*** Opening of EXTRACTED INFORMATION ***

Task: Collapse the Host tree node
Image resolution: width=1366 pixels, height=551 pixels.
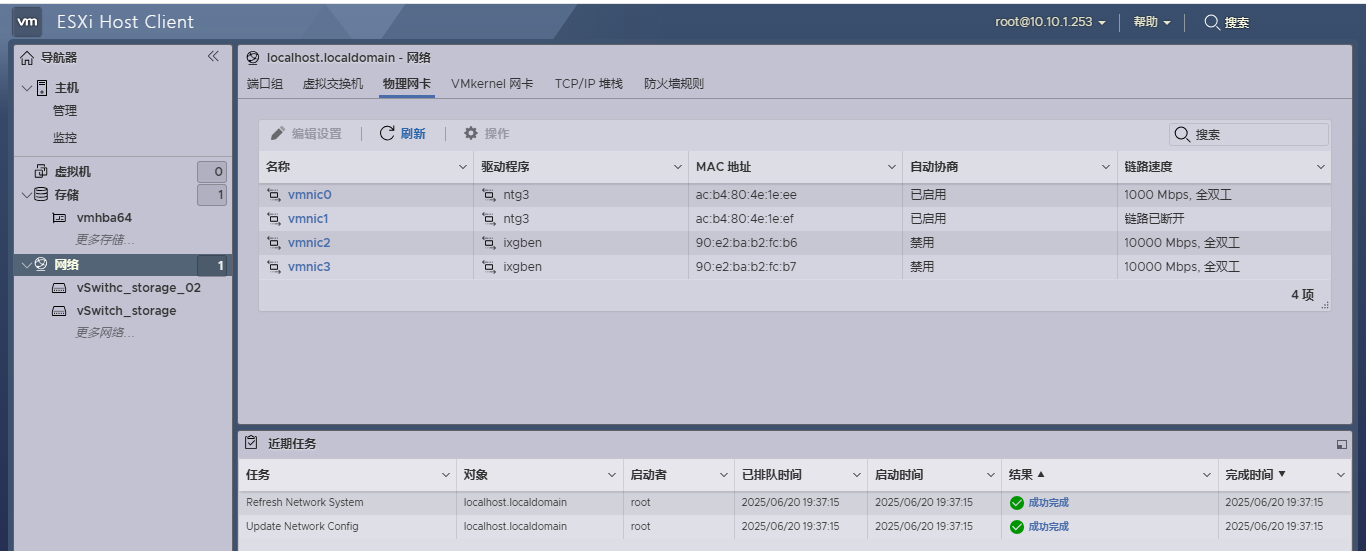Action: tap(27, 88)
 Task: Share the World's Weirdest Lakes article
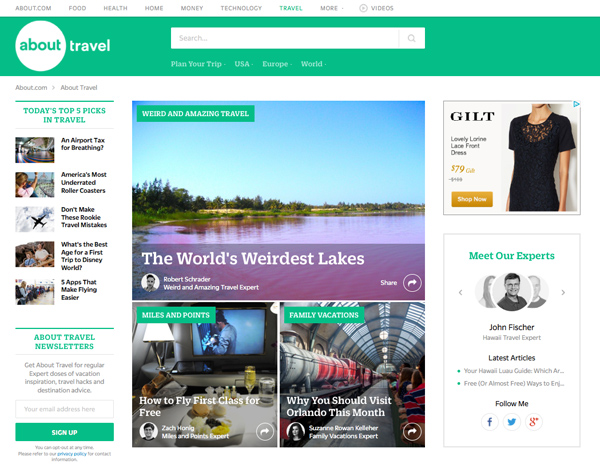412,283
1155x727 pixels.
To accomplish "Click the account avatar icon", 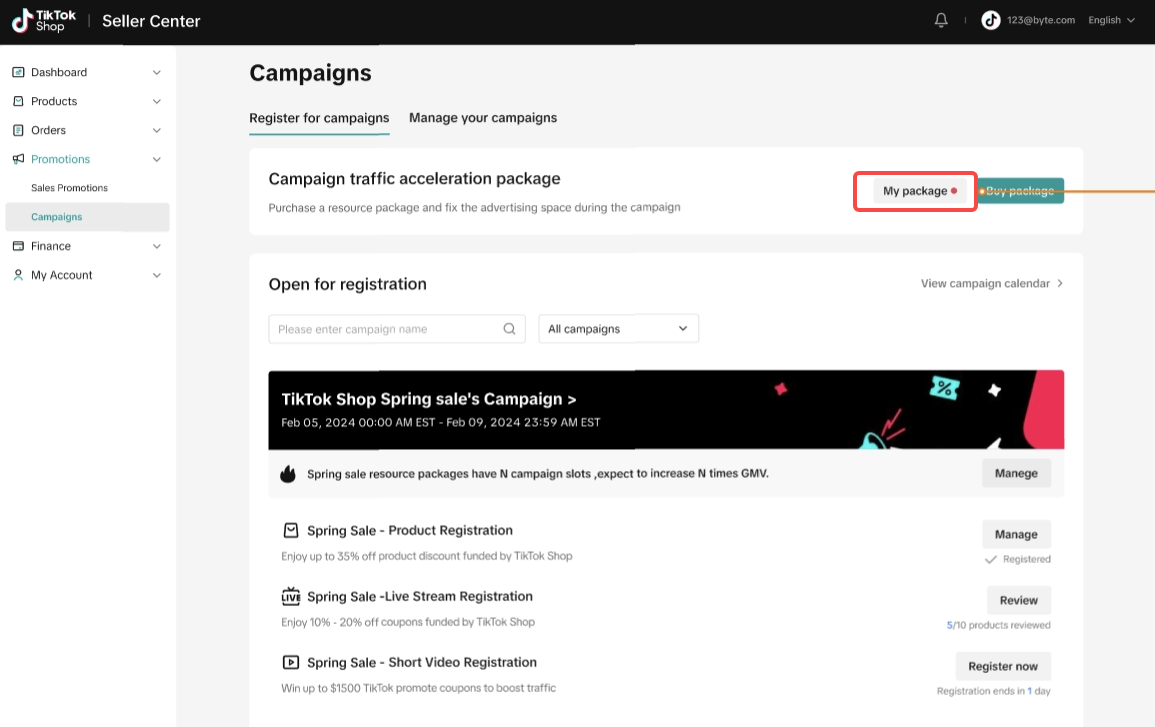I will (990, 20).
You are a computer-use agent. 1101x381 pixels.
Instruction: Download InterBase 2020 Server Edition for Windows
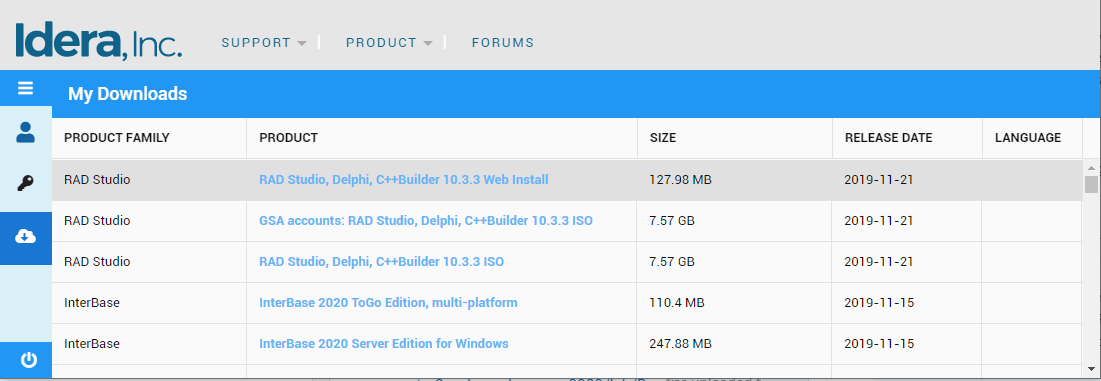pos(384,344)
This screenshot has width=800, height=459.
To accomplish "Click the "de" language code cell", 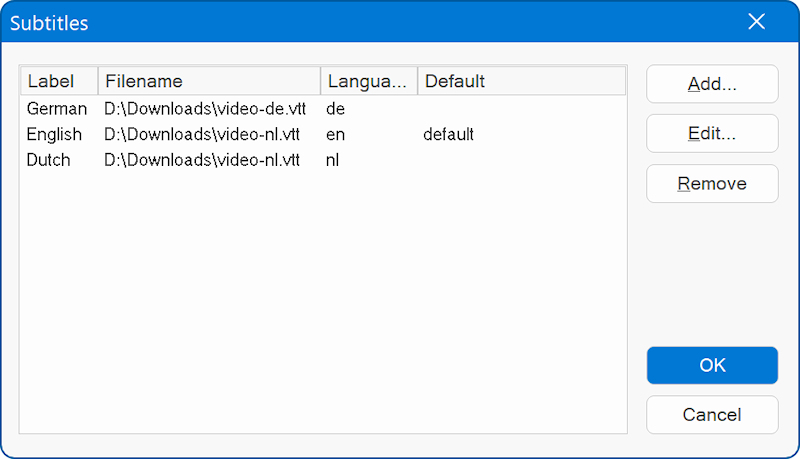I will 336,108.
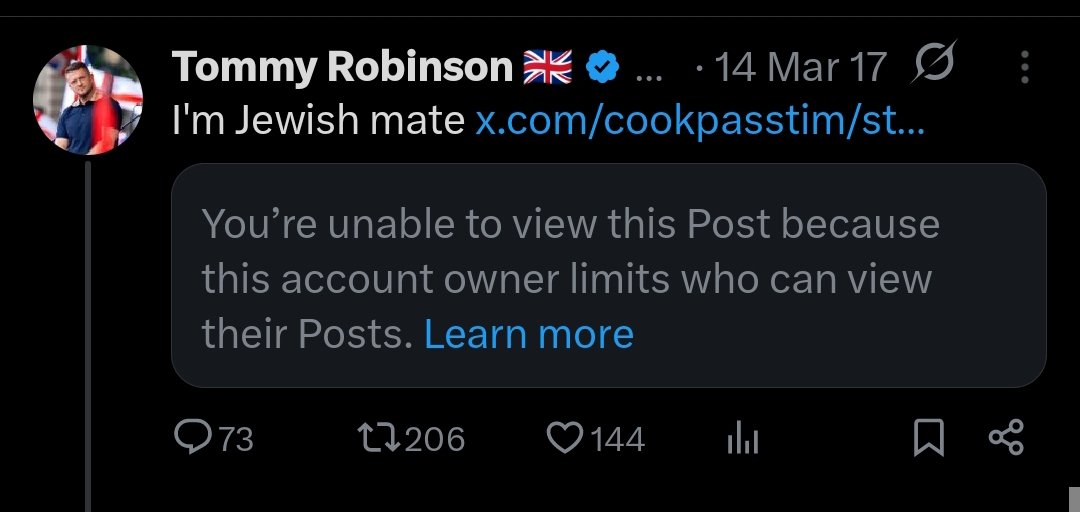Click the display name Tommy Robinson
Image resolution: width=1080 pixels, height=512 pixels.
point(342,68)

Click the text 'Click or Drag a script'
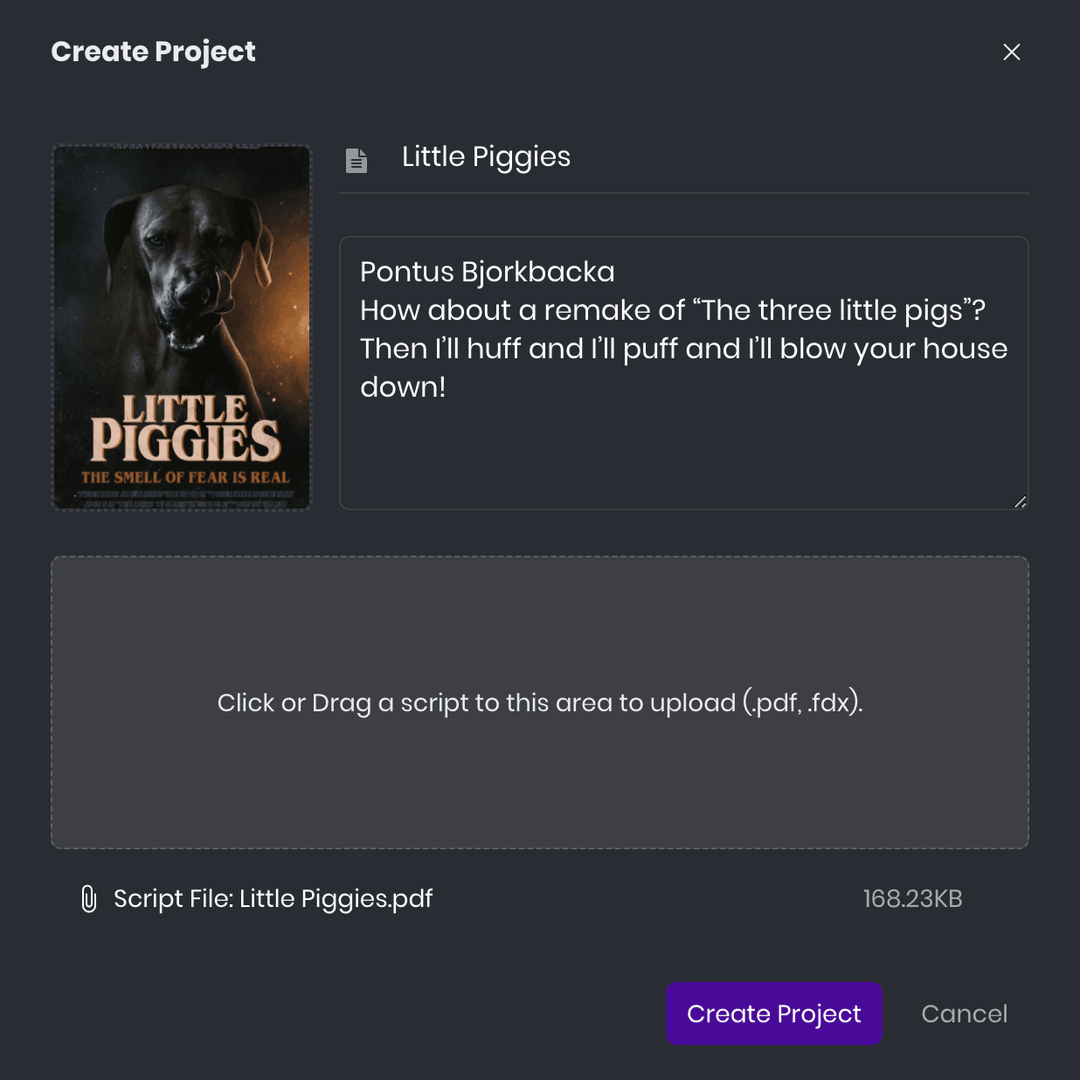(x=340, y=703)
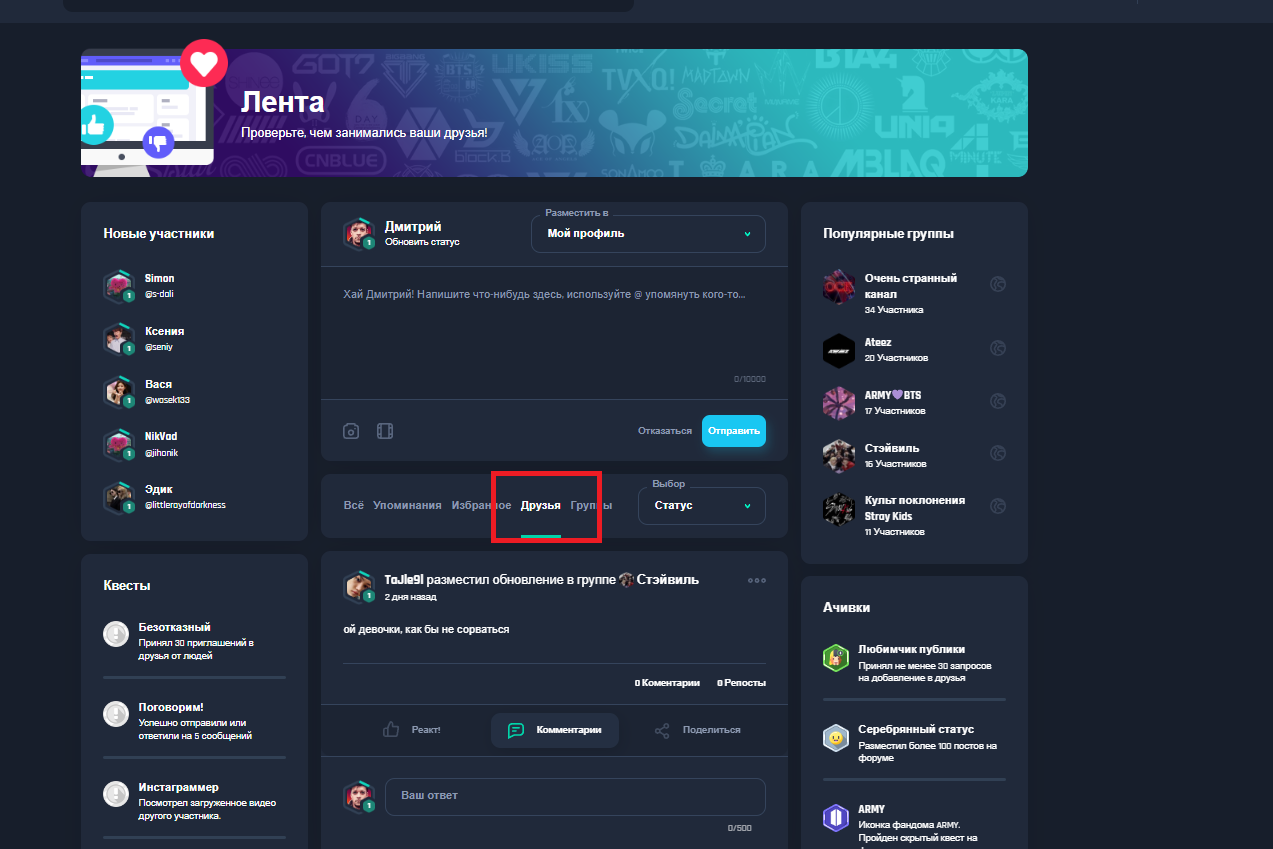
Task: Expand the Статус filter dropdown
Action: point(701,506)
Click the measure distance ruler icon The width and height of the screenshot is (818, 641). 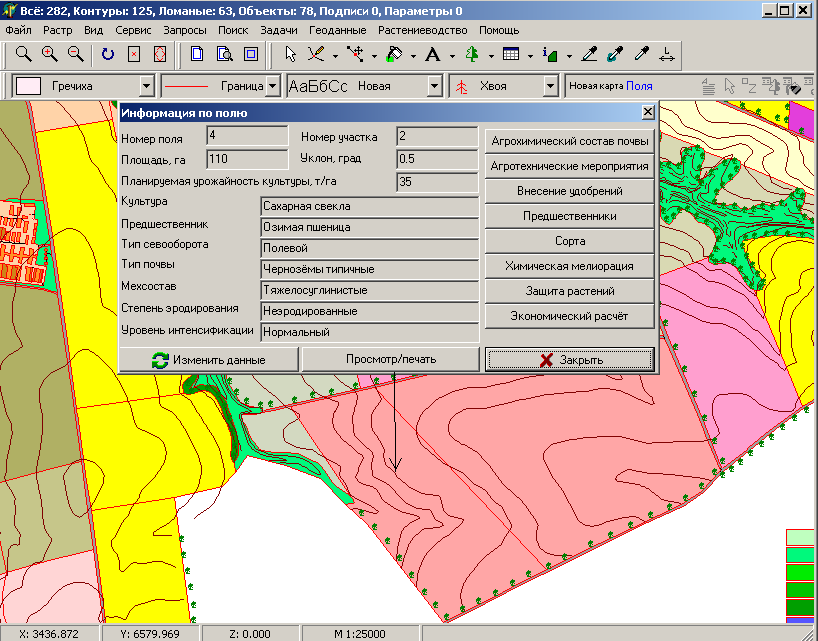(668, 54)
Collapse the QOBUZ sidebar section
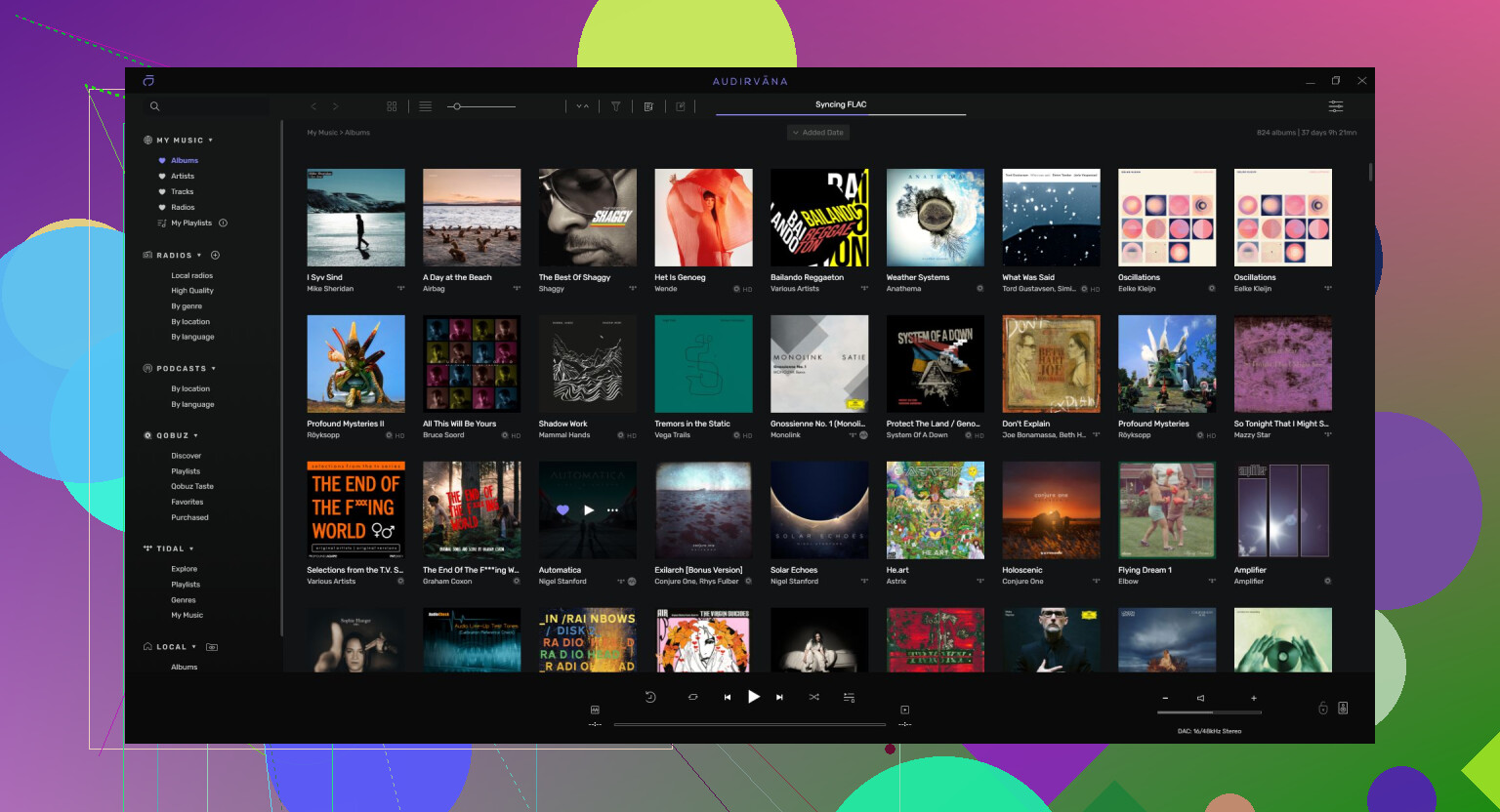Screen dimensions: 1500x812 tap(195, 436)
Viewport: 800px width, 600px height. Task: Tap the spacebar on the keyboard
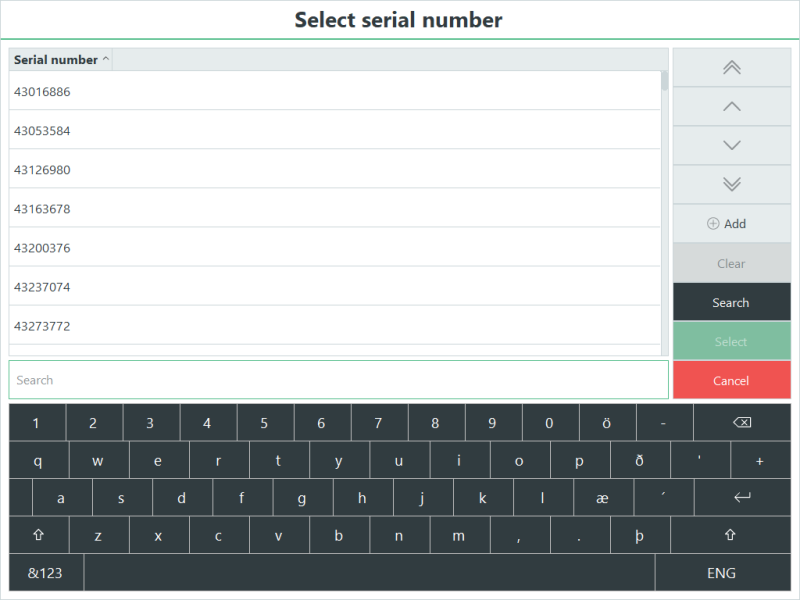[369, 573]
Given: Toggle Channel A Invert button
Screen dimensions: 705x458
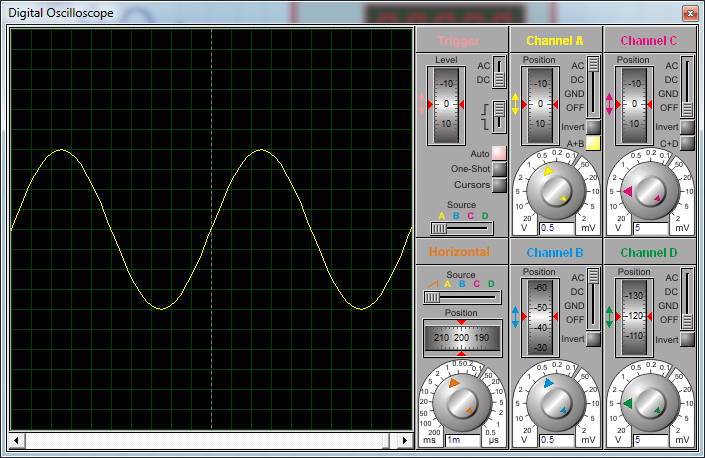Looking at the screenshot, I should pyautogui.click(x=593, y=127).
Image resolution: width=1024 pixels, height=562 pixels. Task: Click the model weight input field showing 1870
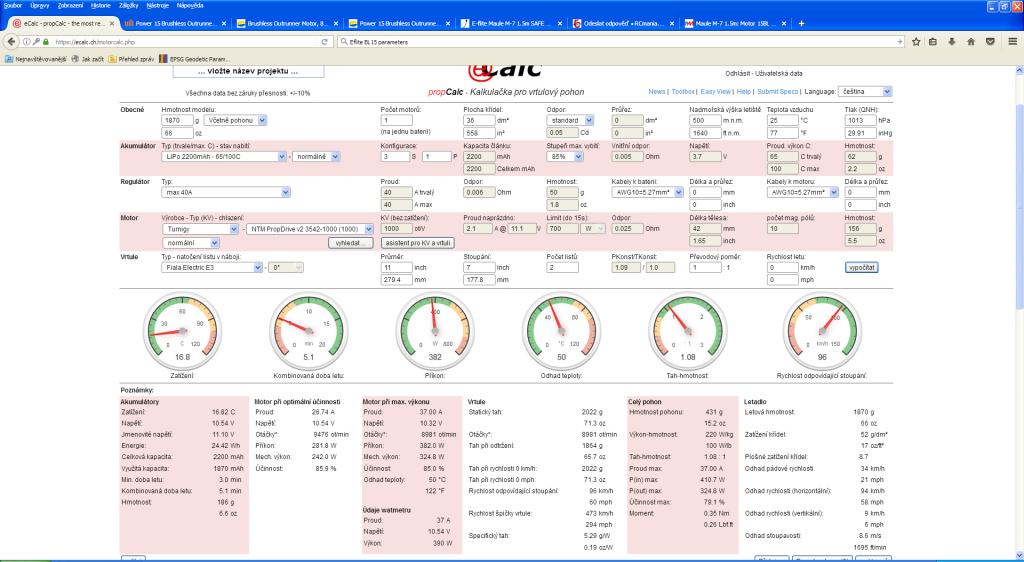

*** Close of EXTRACTED INFORMATION ***

Copy exactly, leaving out pictures, the lines from the line containing "Given: Toggle Channel A Invert button" through the last line of the records.

## RESPONSE TO THE TASK
Given: Toggle Channel A Invert button
Screen dimensions: 705x458
Looking at the screenshot, I should pyautogui.click(x=593, y=127).
Image resolution: width=1024 pixels, height=562 pixels. Task: Click the model weight input field showing 1870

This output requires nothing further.